According to the article on the Proteus helicopter below, what was the budget of the program under which Proteus was built?

§ EXTRACT TO READ
──────────────────────────────

UK Royal Navy’s Proteus uncrewed helicopter moves toward first flight as Leonardo completes ground trials
December 3, 2025
The Royal Navy’s first full-size autonomous helicopter is one step away from its maiden flight after Proteus, a large pilot-optional aircraft developed by Leonardo, completed a series of ground runs in Yeovil.
The tests, which verified the demonstrator’s engines, onboard systems and rotor assemblies, mark an early milestone for a project intended to reshape how the UK conducts maritime surveillance, anti-submarine warfare and at-sea logistics.
Built in less than two and a half years under a £60 million programme, Proteus is among the world’s first helicopter-scale autonomous aircraft designed for front-line military missions.
Royal Navy tests Proteus autonomous helicopter as UK accelerates naval UAV development
Proteus forms part of a wider effort to understand what a new generation of Vertical Take-off and Landing drones could deliver for the fleet. While similar work is underway abroad, the UK has not previously developed an uncrewed aircraft in this weight class.
The project aims to give designers and naval planners a practical view of how autonomous systems might operate alongside crewed aircraft, either independently or as part of a mixed hybrid air wing.

Senior officers and Ministry of Defence officials visited Leonardo’s Yeovil site to see the aircraft “flashed up” for the first time and to receive briefings on the avionics, mission-management software and AI-driven decision-making underpinning the design.

──────────────────────────────

§ DATA ROWS
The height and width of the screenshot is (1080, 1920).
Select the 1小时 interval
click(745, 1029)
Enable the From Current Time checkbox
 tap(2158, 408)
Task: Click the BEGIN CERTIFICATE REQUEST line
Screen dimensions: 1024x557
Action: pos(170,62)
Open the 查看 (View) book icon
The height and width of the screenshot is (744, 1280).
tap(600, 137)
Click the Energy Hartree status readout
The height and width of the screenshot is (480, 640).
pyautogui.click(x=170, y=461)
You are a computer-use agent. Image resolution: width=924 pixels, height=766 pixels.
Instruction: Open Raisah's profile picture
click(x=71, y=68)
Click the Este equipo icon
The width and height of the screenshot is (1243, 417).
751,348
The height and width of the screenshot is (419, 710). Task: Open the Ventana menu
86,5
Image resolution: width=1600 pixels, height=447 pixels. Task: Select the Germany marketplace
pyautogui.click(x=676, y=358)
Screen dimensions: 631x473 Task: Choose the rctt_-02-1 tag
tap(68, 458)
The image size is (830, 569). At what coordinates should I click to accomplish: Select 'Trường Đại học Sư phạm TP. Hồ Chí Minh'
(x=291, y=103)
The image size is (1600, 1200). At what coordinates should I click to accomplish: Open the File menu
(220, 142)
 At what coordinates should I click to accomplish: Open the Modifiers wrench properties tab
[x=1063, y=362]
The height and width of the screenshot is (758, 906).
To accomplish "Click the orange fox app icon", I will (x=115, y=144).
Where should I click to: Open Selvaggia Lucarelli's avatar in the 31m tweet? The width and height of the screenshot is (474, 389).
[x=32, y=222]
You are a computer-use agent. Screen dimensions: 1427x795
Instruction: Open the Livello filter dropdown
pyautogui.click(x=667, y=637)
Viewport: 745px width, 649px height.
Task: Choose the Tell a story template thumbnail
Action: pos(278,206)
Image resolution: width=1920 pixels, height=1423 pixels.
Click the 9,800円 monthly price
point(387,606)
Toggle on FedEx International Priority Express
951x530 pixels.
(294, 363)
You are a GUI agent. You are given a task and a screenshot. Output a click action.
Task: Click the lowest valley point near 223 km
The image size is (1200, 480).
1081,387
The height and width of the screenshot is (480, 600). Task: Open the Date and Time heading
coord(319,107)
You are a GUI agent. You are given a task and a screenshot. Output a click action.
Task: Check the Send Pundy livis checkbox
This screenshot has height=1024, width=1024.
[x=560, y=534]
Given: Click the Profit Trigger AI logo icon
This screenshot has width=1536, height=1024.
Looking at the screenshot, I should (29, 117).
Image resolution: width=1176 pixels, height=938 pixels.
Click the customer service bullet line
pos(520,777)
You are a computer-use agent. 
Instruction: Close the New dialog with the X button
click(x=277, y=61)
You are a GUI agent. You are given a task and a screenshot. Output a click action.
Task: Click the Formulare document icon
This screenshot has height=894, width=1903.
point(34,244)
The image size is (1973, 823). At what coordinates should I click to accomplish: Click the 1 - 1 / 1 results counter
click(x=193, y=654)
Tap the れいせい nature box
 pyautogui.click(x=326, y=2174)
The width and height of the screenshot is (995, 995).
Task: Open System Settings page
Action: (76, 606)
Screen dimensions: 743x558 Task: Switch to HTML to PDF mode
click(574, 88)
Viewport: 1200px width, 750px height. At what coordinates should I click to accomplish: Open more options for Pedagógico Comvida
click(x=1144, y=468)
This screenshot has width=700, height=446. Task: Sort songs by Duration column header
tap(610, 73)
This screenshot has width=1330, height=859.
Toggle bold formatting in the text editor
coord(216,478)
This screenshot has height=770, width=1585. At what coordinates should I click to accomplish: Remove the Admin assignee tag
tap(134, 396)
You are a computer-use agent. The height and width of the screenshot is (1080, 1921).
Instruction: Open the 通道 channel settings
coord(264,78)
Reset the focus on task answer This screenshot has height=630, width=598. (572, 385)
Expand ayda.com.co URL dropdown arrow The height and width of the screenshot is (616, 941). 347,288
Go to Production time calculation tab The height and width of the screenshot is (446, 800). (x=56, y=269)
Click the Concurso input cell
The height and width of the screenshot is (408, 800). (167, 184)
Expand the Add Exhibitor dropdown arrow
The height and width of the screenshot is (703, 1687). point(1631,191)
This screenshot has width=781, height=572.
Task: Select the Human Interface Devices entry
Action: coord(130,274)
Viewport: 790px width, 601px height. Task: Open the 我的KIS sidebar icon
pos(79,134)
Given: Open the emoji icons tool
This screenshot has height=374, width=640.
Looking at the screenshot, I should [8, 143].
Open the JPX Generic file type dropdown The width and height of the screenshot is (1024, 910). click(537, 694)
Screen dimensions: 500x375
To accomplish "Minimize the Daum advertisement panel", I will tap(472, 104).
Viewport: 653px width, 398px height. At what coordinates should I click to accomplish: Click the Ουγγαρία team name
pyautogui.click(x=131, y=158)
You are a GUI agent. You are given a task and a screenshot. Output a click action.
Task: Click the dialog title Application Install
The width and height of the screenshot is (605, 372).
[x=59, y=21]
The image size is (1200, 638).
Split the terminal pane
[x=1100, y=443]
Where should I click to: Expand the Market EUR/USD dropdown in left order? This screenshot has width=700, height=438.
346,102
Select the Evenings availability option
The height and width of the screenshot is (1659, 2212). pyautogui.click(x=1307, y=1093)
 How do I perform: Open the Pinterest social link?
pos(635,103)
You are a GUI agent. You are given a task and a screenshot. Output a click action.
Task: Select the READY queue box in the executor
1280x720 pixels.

──────────────────────────────

§ SOLUTION
£60 million